Predict on Binary Inputs via KServe API

GRPC

KServe API allows sending the model input data in a variety of formats inside the InferTensorContents objects or in raw_input_contents field of ModelInferRequest.

When the data is sent to the model or pipeline that have 4 (or 5 in case of demultiplexing) shape dimensions and input datatype is set to BYTES, such input is interpreted as a binary encoded image. Data of such inputs must be placed in bytes_contents or in raw_input_contents

If data is located in raw_input_contents you need to precede data of every batch by 4 bytes(little endian) containing size of this batch. For example, if batch would contain three images of sizes 370, 480, 500 bytes the content of raw_input_contents[index_of_the_input] would look like this: <0x72010000 (=370)><370 bytes of first image><0xE0010000 (=480)><480 bytes of second image> <0xF4010000 (=500)><500 bytes of third image>

Note, that while the model metadata reports the inputs shape with layout NHWC, the binary data must be sent with shape: [N] with datatype: BYTES. Where N represents number of images converted to string bytes.

When sending data in the array format, the shape and datatype gives information on how to interpret bytes in the contents. For binary encoded data, the only information given by the shape field is the amount of images in the batch. On the server side, the bytes of every batch are loaded, resized to match model input shape and converted to the OpenVINO-friendly array format by OpenCV.

HTTP

JPEG / PNG encoded images

KServe API also allows sending encoded images via HTTP interface to the model or pipeline that have 4 (or 5 in case of demultiplexing) shape dimensions. Similar to GRPC input with such datatype datatype needs to be BYTES. The tensor binary data is provided in the request body, after JSON object. While the JSON part contains information required to route the data to the target model and run inference properly, the data itself, in the binary format is placed right after the JSON. Therefore, you need to precede data of every image by 4 bytes(little endian) containing size of this image and specify their combined size in binary_data_size parameter.

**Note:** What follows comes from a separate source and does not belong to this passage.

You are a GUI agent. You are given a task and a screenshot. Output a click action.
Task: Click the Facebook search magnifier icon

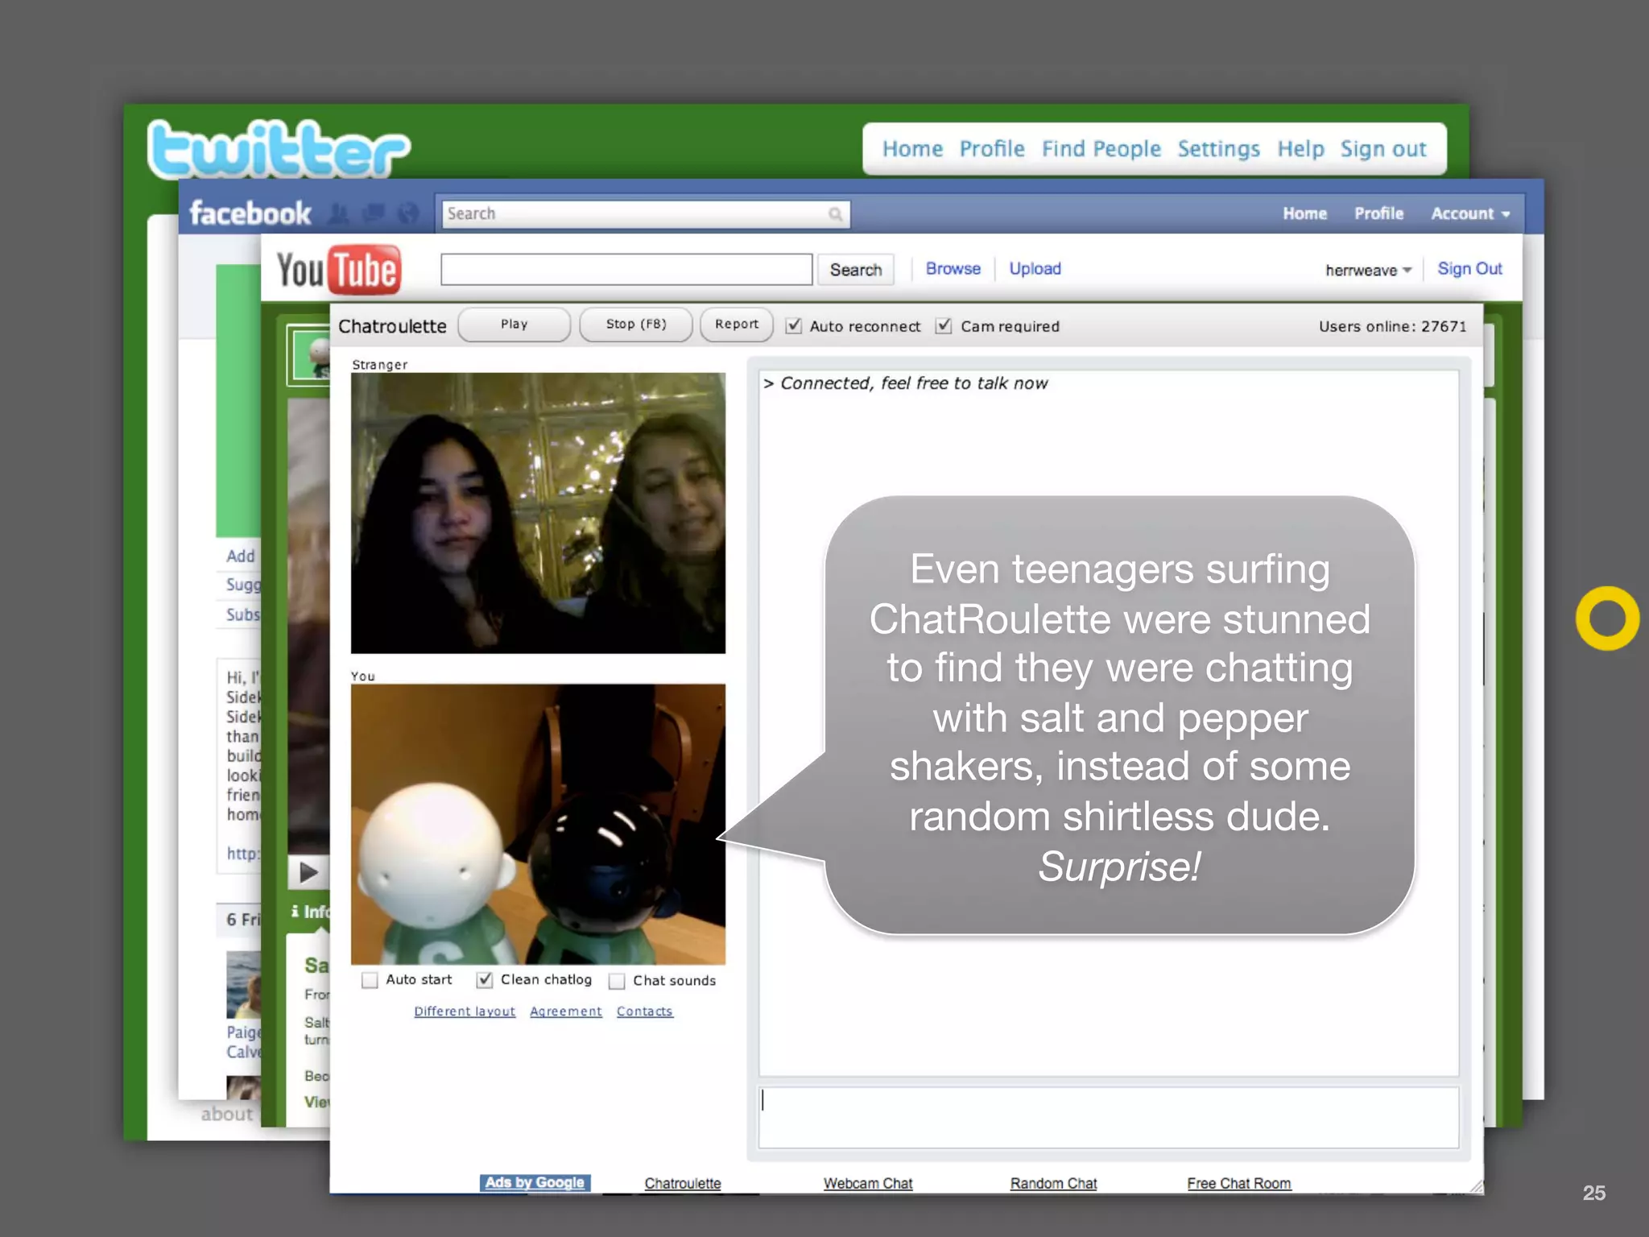pos(835,214)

For binary inputs, the parameters map in the JSON part contains binary_data_size field for each binary input that indicates the size of the data on the input. Since there’s no strict limitations on image resolution and format (as long as it can be loaded by OpenCV), images might be of different sizes. To send a batch of images you need to precede data of every batch by 4 bytes(little endian) containing size of this batch and specify their combined size in binary_data_size. For example, if batch would contain three images of sizes 370, 480, 500 bytes the content of input buffer inside binary extension would look like this: <0x72010000 (=370)><370 bytes of first image><0xE0010000 (=480)><480 bytes of second image> <0xF4010000 (=500)><500 bytes of third image> And in that case binary_data_size would be 1350(370 + 480 + 500) Function set_data_from_numpy in triton client lib that we use in our REST sample automatically converts given images to this format.

If the request contains only one input binary_data_size parameter can be omitted - in this case whole buffer is treated as a input image.

For HTTP request headers, Inference-Header-Content-Length header must be provided to give the length of the JSON object, and Content-Length continues to give the full body length (as HTTP requires). See an extended example with the request headers, and multiple images in the batch:

On the server side, the binary encoded data is loaded using OpenCV which then converts it to OpenVINO-friendly data format for inference.

The structure of the response is specified Inference Response specification.

Raw data

Above section described how to send JPEG/PNG encoded image via REST interface. Data sent like this is processed by OpenCV to convert it to OpenVINO-friendly format. Many times data is already available in OpenVINO-friendly format and all you want to do is to send it and get the prediction.

With KServe API you can also send raw data in a binary representation via REST interface. That way the request gets smaller and easier to process on the server side, therefore using this format is more efficient when working with RESTful API, than providing the input data in a JSON object. To send raw data in the binary format, you need to specify datatype other than BYTES and data shape, should match the input shape (also the memory layout should be compatible).

For the Raw Data binary inputs binary_data_size parameter can be omitted since the size of particular input can be calculated from its shape.

Usage examples

Sample clients that use binary inputs via KFS API can be found here (REST sample)/(GRPC sample) Also, see the (README)

Recommendations:

Sending the data in binary format can significantly simplify the client code and it’s preprocessing load. With the REST API client, only curl or the requests python package is needed. In case the original input data is jpeg or png encoded, there is no preprocessing needed to send the request.

Binary data can significantly reduce the network utilization. In many cases it allows reducing the latency and achieve very high throughput even with slower network bandwidth.